A gene patent is a patent on a specific gene sequence, its usage, and often its chemical composition. There is controversy over whether these patents advance technology by providing scientists with an incentive to create or hinder research by creating a lot of red tape and fees to utilize research that is patented.
It is only after a DNA product is isolated, purified, or modified that a patent is considered. Over three million gene related patents have been applied for in the United States alone. Only approved applications are made public, and all pending applications are confidential.
The Supreme Court decision in Diamond v. Chakrabarty decided certain genetically engineered bacteria were patentable because they were not naturally occurring. Since this important decision, patents have been issued on genes whose function is known.

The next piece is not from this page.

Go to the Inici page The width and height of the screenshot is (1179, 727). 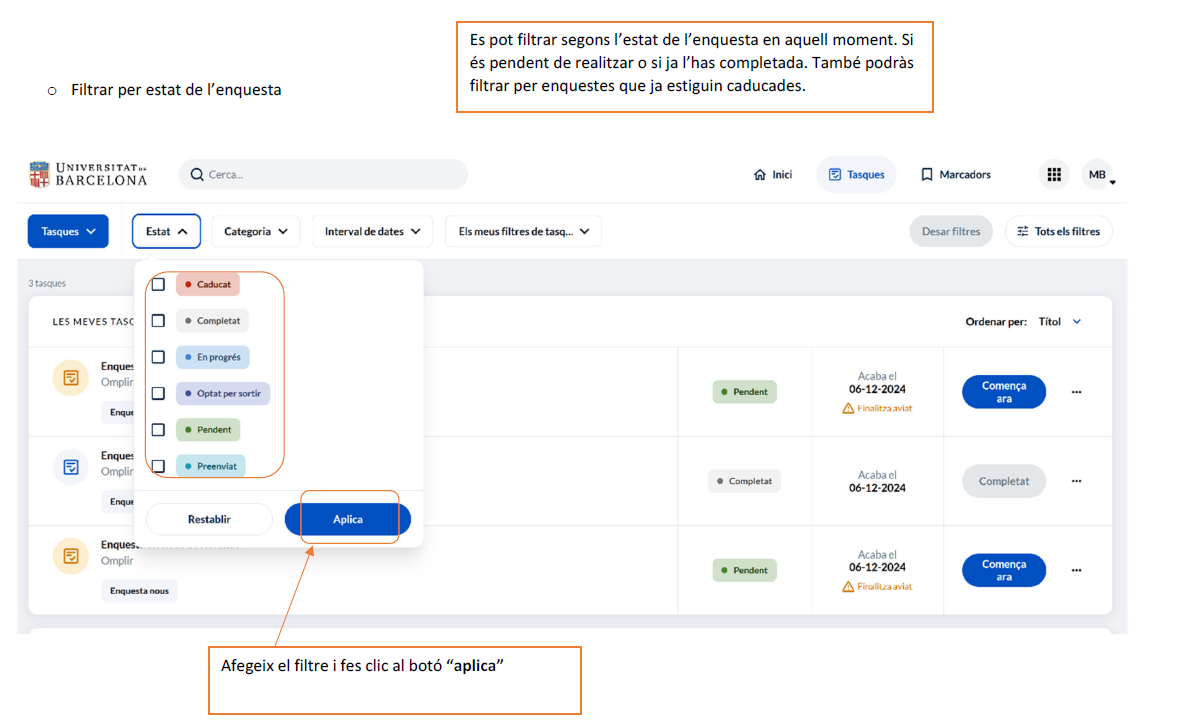coord(772,175)
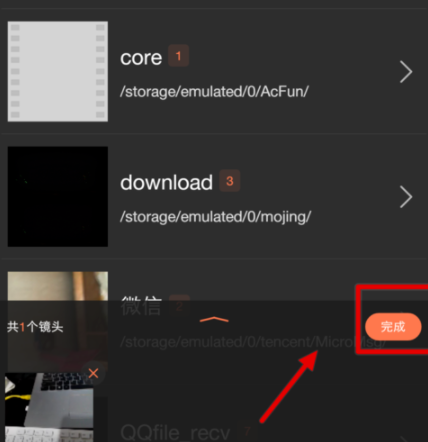Click the QQfile_recv count badge 7
This screenshot has height=442, width=428.
(x=247, y=432)
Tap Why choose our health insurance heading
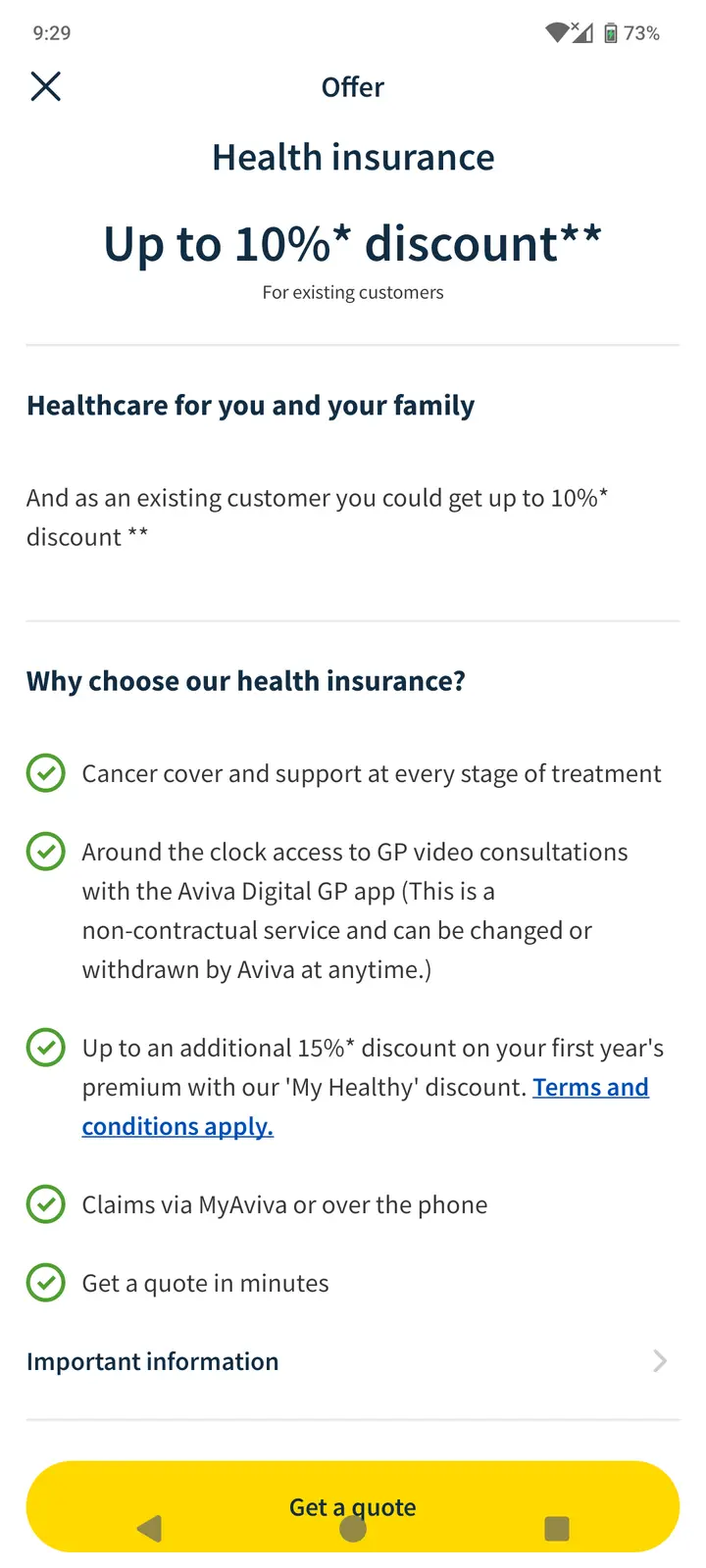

One of the legal issues is patent stacking, the ability of multiple patents on different aspects of a single idea to be owned by many different individuals or organizations. This alone can increase the sheer cost of using any gene therapy, or technique. The person administering the treatment technique must first get legal permission from each individual owner(s) of the patents thus increasing the overall cost for the patient.
Patents can hinder the scientific process by limiting research and increasing the cost .
John Moore v. the Regents of the University of California involved a hairy-cell-leukemia patient, John Moore, and his physician (a Dr. Golde) at UCLA Medical Center. Moore underwent a splenectomy, and in 1981 a patent was awarded to others than Moore, on uses of the cell line descended from the removed organ.